# Table 1

## Cleaning data 

In [None]:
library(ggplot2)
library(bigrquery)
library(tidyverse)
library(ggplot2)
library(lubridate)
library(stats)
library(finalfit)
ProjectId = "yhcr-prd-bradfor-bia-core"

targetdb2 <- 'yhcr-prd-bradfor-bia-core.CB_FDM_DeathCertificates'
targetdb2 <-gsub(' ','',targetdb2)

targetdb3 <- 'yhcr-prd-bradfor-bia-core.CB_2172'
targetdb3 <- gsub(' ','',targetdb3)


download data from connected bradford and create a master table by left joining the care_home_cohort table to the health characterstics

In [None]:
sql1 <- 
paste(
    'SELECT a.*,b.efi2,imd.imd, bm.bmi, htn.hypertension, bp.systolic_value , ck.ckd_diagnosis, ps.prev_stroke,dm.dm_diagnosis as diabetes_mellitus, af.af_diagnosis, chd.chd_diagnosis, hf.heart_failure as hf_diagnosis, ss.smoking_status, p.no_medication 
from ',targetdb3,'.care_home_cohort_v1 a 
left join ',targetdb3,'.cb_2172_efi2_value b on a.person_id = b.person_id 
left join ',targetdb3,'.efall_value e on a.person_id = e.person_id
left join ',targetdb3,'.cb_2172_polypharmacy p on a.person_id = p.person_id
left join ',targetdb3,'.temp_cb_2172_efi2_bmi bm on a.person_id = bm.person_id
left join ',targetdb3,'.temp_cb_2172_efi2 efi on a.person_id = efi.person_id
left join ',targetdb3,'.cb_2172_ckd_diagnosis ck on a.person_id = ck.person_id
left join ',targetdb3,'.cb_2172_previous_stroke ps on a.person_id = ps.person_id
left join ',targetdb3,'.cb_2172_ch_imd imd on a.person_id = imd.person_id 
left join ',targetdb3,'.cb_2172_dm_diagnosis dm on a.person_id = dm.person_id 
left join ',targetdb3,'.temp_cb_2172_af_diagnosis af on a.person_id = af.person_id
left join ',targetdb3,'.cb_2172_efi2_hf hf on a.person_id = hf.person_id
left join ',targetdb3,'.cb_2172_smoking_status ss on a.person_id = ss.person_id 
left join ',targetdb3,'.cb_2172_chd_diagnosis chd on a.person_id = chd.person_id 
left join ',targetdb3,'.cb_2172_hypertension_combined htn on a.person_id = htn.person_id
left join ',targetdb3,'.cb_2172_bp_post_admission bp on a.person_id = bp.person_id
;',sep="")

bp_tbl <-bq_project_query(ProjectId,sql1)
bp_data <- bq_table_download(bp_tbl)


First recode the binary variables as factors 

In [None]:
bp_data$hypertension.factor <- as.factor(bp_data$hypertension)
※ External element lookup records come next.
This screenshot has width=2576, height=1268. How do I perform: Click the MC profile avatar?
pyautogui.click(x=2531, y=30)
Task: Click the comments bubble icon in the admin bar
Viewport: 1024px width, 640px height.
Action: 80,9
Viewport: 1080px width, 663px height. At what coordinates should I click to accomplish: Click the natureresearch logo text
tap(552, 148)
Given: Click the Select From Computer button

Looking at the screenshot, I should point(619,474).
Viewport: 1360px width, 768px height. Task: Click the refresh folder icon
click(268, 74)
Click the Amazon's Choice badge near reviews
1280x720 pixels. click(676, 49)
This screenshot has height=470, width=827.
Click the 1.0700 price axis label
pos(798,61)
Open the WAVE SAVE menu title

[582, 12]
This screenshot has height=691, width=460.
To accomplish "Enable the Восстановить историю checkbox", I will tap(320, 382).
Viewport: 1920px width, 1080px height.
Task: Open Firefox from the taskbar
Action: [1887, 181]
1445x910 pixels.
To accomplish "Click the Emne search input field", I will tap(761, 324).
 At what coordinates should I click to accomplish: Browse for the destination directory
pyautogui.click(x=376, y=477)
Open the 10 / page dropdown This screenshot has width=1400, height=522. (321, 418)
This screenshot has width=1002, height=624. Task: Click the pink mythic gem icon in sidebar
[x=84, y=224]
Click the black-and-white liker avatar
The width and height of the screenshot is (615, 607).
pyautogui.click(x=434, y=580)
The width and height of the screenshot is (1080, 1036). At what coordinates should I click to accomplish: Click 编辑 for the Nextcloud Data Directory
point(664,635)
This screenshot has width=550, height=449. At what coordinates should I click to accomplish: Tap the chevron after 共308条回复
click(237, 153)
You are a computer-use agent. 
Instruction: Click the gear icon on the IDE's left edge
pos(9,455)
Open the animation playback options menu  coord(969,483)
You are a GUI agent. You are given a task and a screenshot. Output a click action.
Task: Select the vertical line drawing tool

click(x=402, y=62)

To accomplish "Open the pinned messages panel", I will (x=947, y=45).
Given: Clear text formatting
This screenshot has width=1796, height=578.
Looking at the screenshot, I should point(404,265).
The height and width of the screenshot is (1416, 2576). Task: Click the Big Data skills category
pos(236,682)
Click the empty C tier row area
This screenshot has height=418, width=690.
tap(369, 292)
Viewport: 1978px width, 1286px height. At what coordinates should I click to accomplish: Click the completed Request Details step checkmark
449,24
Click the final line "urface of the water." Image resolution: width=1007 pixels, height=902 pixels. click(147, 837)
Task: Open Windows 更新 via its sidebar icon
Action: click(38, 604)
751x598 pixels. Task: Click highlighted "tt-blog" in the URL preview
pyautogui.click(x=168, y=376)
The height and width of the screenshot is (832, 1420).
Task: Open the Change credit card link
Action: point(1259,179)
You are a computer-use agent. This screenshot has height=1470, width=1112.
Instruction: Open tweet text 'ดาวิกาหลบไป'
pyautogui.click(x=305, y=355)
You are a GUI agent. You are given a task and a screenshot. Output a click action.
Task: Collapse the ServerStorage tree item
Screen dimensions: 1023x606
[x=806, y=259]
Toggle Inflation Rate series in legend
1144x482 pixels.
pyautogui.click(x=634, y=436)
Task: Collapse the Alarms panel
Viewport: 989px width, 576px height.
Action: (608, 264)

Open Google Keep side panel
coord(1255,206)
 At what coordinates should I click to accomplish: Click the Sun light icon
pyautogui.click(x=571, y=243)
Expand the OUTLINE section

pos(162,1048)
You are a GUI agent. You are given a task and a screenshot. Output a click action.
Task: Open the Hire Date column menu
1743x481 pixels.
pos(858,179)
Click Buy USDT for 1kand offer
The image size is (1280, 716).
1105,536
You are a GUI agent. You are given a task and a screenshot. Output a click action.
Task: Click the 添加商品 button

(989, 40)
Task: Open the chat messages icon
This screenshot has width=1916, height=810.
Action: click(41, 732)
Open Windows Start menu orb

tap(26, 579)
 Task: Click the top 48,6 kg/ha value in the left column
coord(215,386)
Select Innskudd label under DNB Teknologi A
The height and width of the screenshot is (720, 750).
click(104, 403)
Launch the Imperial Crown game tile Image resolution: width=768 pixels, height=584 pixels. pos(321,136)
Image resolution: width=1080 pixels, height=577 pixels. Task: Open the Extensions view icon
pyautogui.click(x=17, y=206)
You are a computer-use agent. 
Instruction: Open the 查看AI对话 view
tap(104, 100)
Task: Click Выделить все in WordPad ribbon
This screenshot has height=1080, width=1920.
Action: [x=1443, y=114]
bp_data <- bp_data %>% select(-hypertension)

In [None]:
bp_data$service.factor <- as.factor(bp_data$admission_service)

bp_data <- bp_data %>% select(-admission_service)

In [None]:
bp_data$body_mass_index <- as.numeric(bp_data$bmi)
bp_data <- bp_data %>% select(-bmi)

In [None]:
bp_data$chronic_kidney_disease <- as.factor(bp_data$ckd_diagnosis)
bp_data$chronic_kidney_disease <- fct_na_value_to_level(bp_data$chronic_kidney_disease, "no")
#bp_data <- bp_data %>% select(-ckd_diagnosis)

In [None]:
bp_data$ethnicity.factor <- as.factor(bp_data$ethnicity_source_value)
bp_data = bp_data %>% select(-ethnicity_source_value)

In [None]:
bp_data <- bp_data %>%
  mutate(
    ethnicity.final = fct_collapse(
      ethnicity.factor,
      "White" = c("White: English or Welsh or Scottish or Northern Irish or British - England and Wales ethnic category 2011 census", 
                  "White: Irish - England and Wales ethnic category 2011 census","White:Any other White background"),
    "Pakistani" = "Asian or Asian British: Pakistani - England and Wales ethnic category 2011 census",
        "Missing" = c("Unknown/Refuse to say", "DEPRECATED")
  ))

In [None]:
bp_data$death_date <- as_date(bp_data$dod)
bp_data <- bp_data %>% select(-dod)

In [None]:
bp_data$previous_stroke <- as.factor(bp_data$prev_stroke)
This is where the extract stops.